- _Exercise details_
Retype the line in which "Image resolution: width=566" appears, then every line after it until the records end. Leave out the pictures.

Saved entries
□ □ □
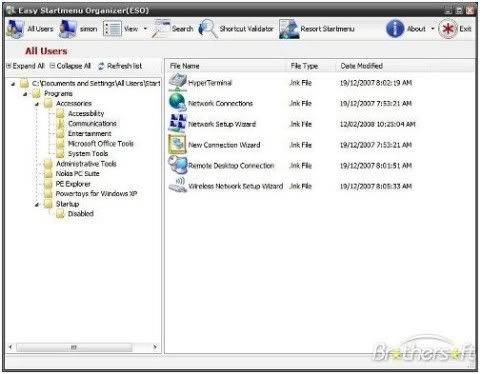
Task: Click the tree panel horizontal scrollbar
Action: pyautogui.click(x=83, y=347)
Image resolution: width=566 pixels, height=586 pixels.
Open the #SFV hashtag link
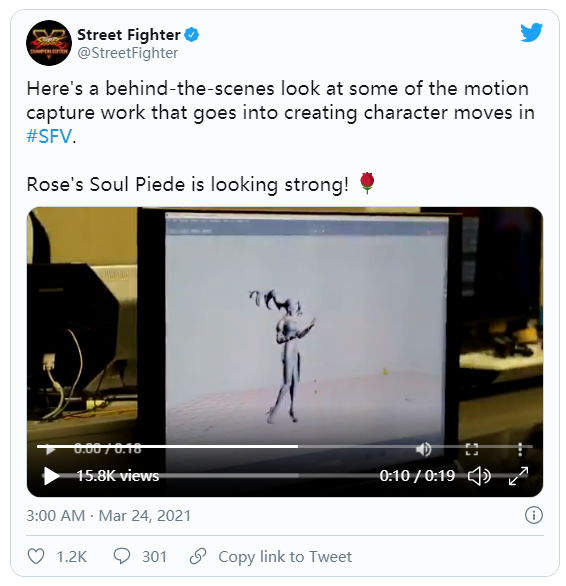pyautogui.click(x=49, y=136)
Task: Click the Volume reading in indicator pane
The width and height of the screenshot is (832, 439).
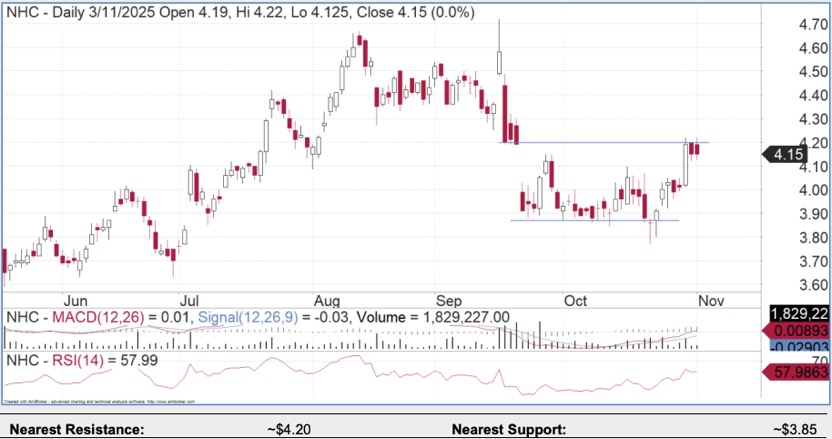Action: 433,317
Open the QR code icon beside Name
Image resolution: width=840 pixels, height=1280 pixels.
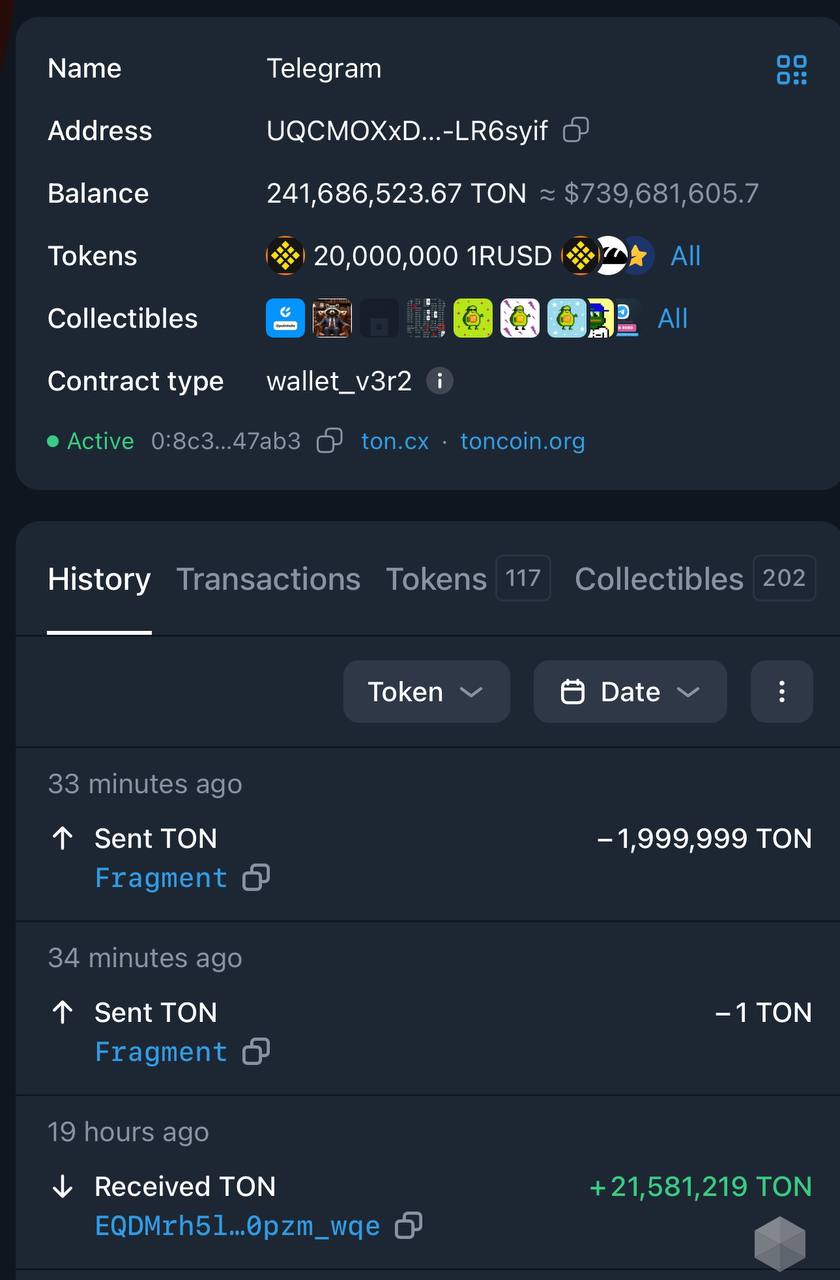pos(791,70)
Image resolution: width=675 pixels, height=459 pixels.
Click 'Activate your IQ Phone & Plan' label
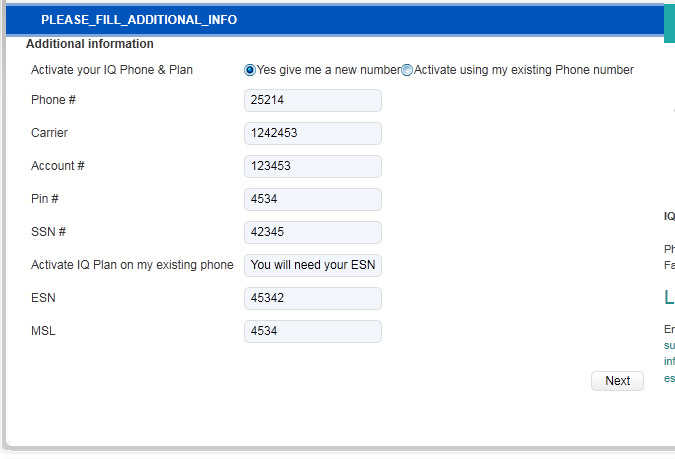click(x=112, y=70)
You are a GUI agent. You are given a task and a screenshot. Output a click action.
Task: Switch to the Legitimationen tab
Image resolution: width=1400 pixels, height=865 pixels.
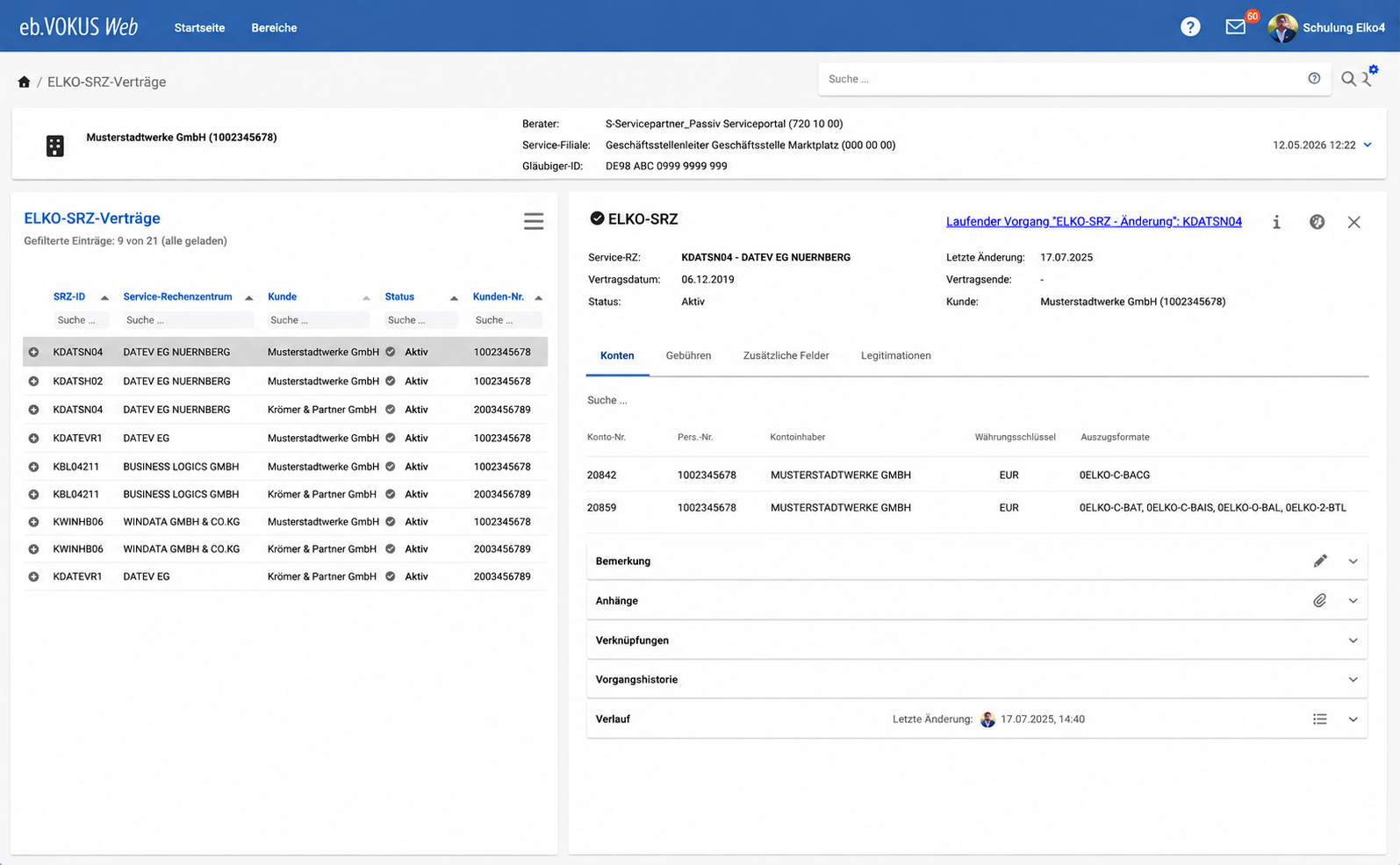[x=895, y=355]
□ □ □
- _Written response_
Image resolution: width=566 pixels, height=586 pixels.
Open the #SFV hashtag link
pyautogui.click(x=49, y=136)
Task: Click the Volume reading in indicator pane
The width and height of the screenshot is (832, 439).
Action: 433,317
Open the QR code icon beside Name
Image resolution: width=840 pixels, height=1280 pixels.
pos(791,70)
Image resolution: width=675 pixels, height=459 pixels.
Click 'Activate your IQ Phone & Plan' label
click(x=112, y=70)
You are a GUI agent. You are given a task and a screenshot. Output a click action.
Task: Switch to the Legitimationen tab
Image resolution: width=1400 pixels, height=865 pixels.
[x=895, y=355]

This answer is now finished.